FLORHAM PARK, N.J. (AP) The ball dropped out of Frank Gore’s hands and Calvin Pace could hardly believe his eyes.
The New York Jets pounced on the ball and turned what appeared to be a certain score against them into a momentum-swinging turnover in their favor Monday night in a 20-7 victory at Indianapolis.
That’s how it’s gone for Todd Bowles’ bunch with an NFL-best 10 takeaways in two games – just three off the Jets’ total for all of last season.
”We’ve gotten lucky,” linebacker Calvin Pace said. ”The Frank Gore one, to be honest with you, I’ve played against Frank for years and I’ve never seen him fumble.
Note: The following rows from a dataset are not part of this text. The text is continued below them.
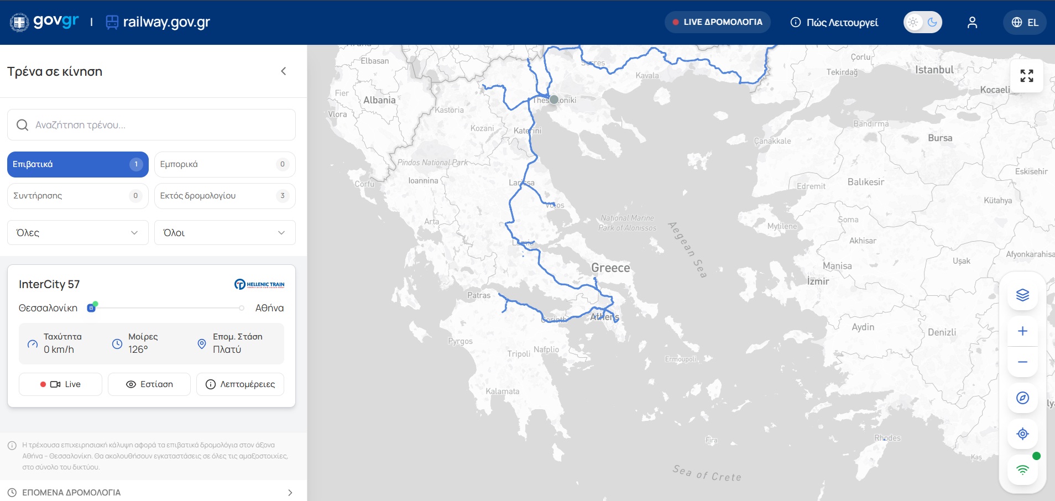The image size is (1055, 501).
Task: Zoom in on the map
Action: click(1022, 331)
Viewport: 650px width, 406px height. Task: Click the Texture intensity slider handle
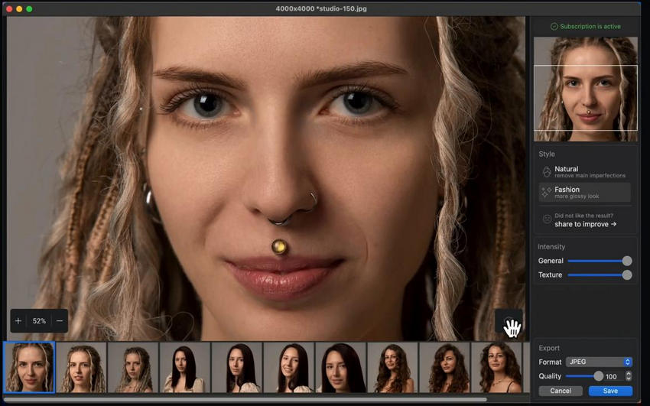click(627, 274)
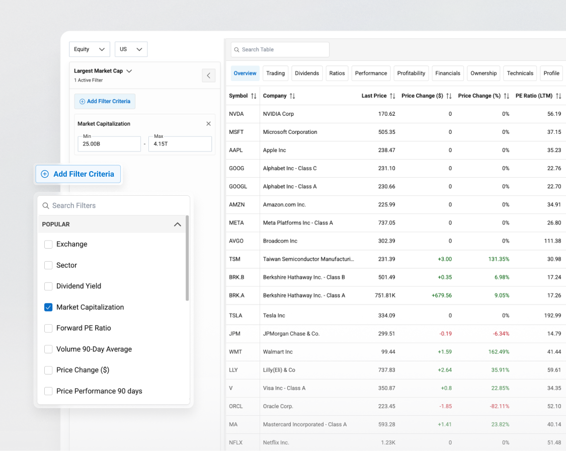This screenshot has height=451, width=566.
Task: Enable the Sector filter
Action: [48, 265]

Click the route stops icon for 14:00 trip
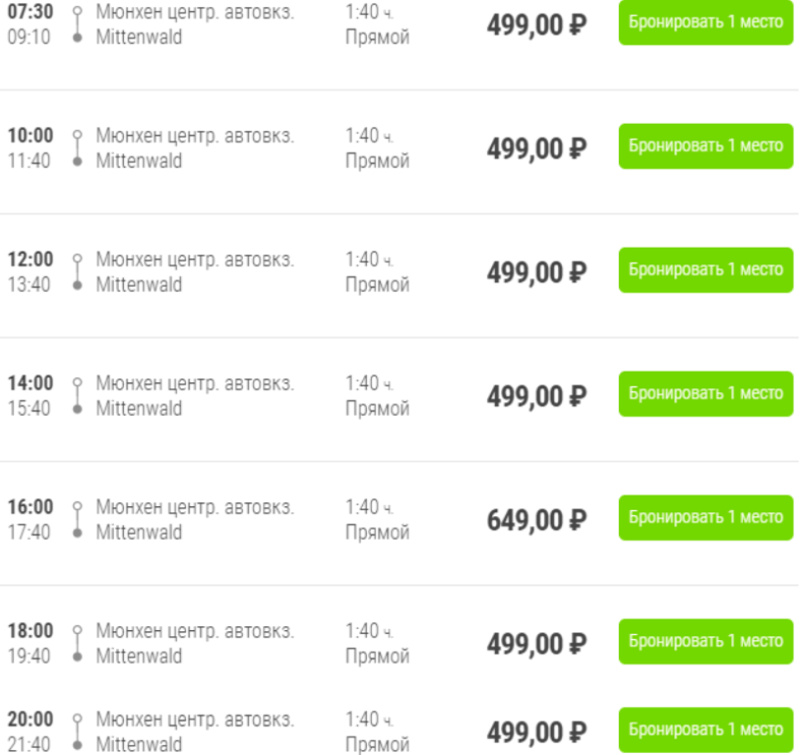(77, 396)
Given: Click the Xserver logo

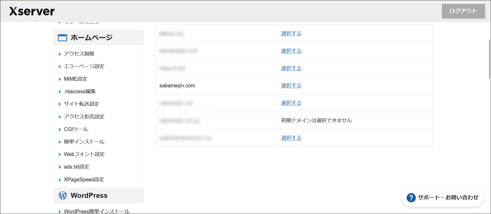Looking at the screenshot, I should (32, 11).
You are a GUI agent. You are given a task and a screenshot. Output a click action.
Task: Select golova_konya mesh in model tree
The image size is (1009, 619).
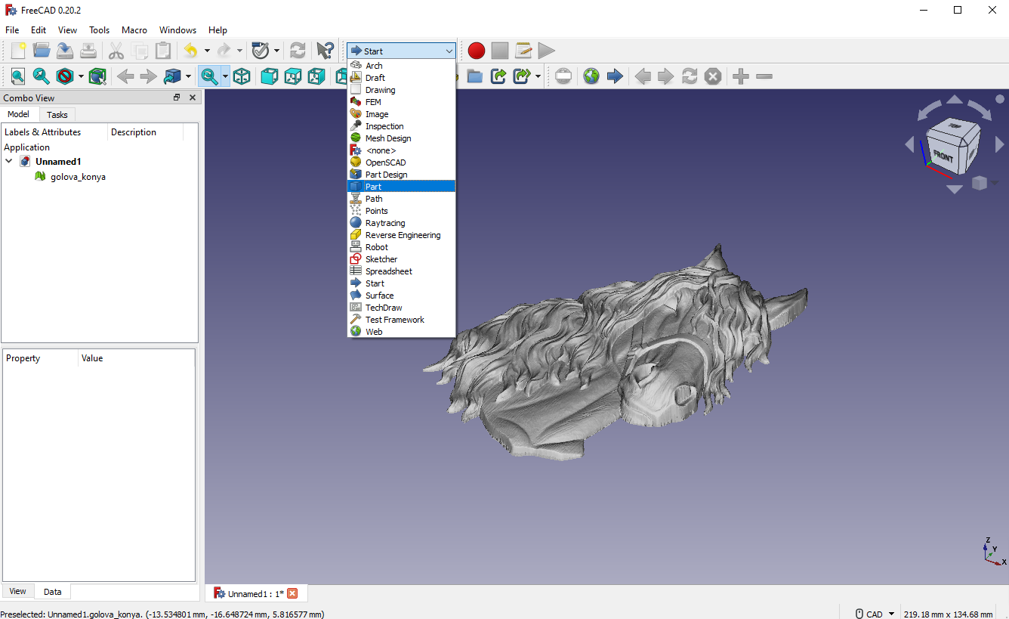[x=78, y=177]
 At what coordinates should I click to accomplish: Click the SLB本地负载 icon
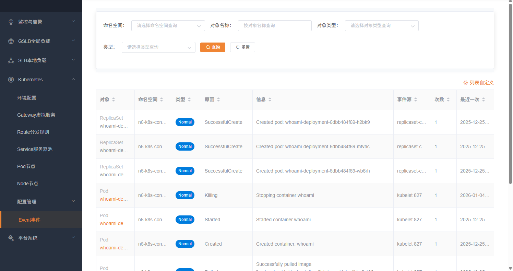10,60
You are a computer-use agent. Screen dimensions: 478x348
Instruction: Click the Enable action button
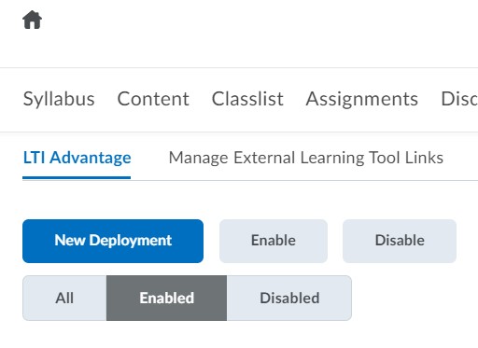[x=274, y=241]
Just happened to be in the right place at the right time, and we’ve got to keep it going.”
The Jets lead the league with six fumble recoveries and are tied for tops with four interceptions. New York is also No. 1 with 31 points off turnovers and a plus-8 margin.
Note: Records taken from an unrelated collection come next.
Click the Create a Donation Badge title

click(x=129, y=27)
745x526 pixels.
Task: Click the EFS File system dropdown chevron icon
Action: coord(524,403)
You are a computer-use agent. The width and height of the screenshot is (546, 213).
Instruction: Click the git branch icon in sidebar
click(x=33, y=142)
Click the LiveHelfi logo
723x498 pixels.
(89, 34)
”We just want to get one,” defensive coordinator Kacy Rodgers said. ”Right now, it’s something that we stress and that the guys, from the first time we got together, that’s just something that, one, helps win games in this league, everybody knows.
”And, right now, the ball is just bouncing our way and I hope it keeps bouncing to us.”
Cornerback Darrelle Revis recovered the ball that Gore – without anyone touching him – fumbled near the goal line. He also had another fumble recovery, giving him an NFL-leading three on the season, and an interception.
”We dissect the opponent,” Revis said, ”and we go through the game plan and we try to figure out ways to create turnovers.”
Revis is hardly the only one benefiting from the early season turnover party. Calvin Pryor, Marcus Gilchrist and Marcus Williams also have interceptions, and Quinton Coples and Antonio Cromartie have recovered fumbles.
Even wide receiver Brandon Marshall has gotten into the action, ripping the ball out of the hands of Cleveland’s Tashaun Gipson in the opener, turning an interception into a fumble recovery for New York.
”You don’t explain how you get them, you just get them,” Bowles said. ”We try to emphasize it, but I’m not going to sit here and say everything we got we earned. They give you some when they make mistakes, too.”
A little luck? Sure. But being aggressive on defense has turned the Jets into an opportunistic group. It has New York at 2-0 for the first time since 2011 and looking for its first 3-0 mark to start a season since 2009.
The lack of turnovers was a weak spot all last season under Rex Ryan. The Jets finished last in the league in the category, and their first interception didn’t come until Week 5 when Phillip Adams had one in a 31-0 loss at San Diego.
”When you can’t get turnovers in this league, no matter how good you are,” nose tackle Damon Harrison said, ”if you can’t put your offense in a better position, it’s going to be tough to win.”
Pace attributes the Jets’ success to a ballhawking secondary, solid tackling and miscues by opponents. Tip drills, punching the ball out and simply knowing where the ball is at all times have all been factors, too.
”Obviously, offenses are going to be a little bit more aware that we are trying to get turnovers,” Pace said. ”So, they’re going to try to be more cautious and take care of the ball.”
That will surely be on the minds of the Philadelphia Eagles, who come into MetLife Stadium on Sunday with an offense that has gotten off to a slower start than expected – especially with Chip Kelly’s up-tempo approach.
The Eagles have turned the ball over five times in two games, including four interceptions by Sam Bradford.
”They’re pretty multiple in their looks, especially on third down, changing personnel groupings, changing the front looks, changing their blitz patterns,” Bradford said.
The Jets have just three sacks, a number that ranks them in the bottom half of the league. But they’re OK with that, as long as they’re putting pressure on quarterbacks regularly.
”The turnovers have kind of picked up that slack for us there,” Pace said. ”As long as we’re winning, that’s all that matters. (Sacks) are going to come, though. They come in bunches.”
As do turnovers, apparently. At least for the Jets.
”I can’t guarantee five a game,” Pace said, smiling, ”but two or three, that’s where we need to be at.”
So, is Pace predicting two or three a game?
”I can’t guarantee that, either,” he said, ”but that’s what we’re shooting for.”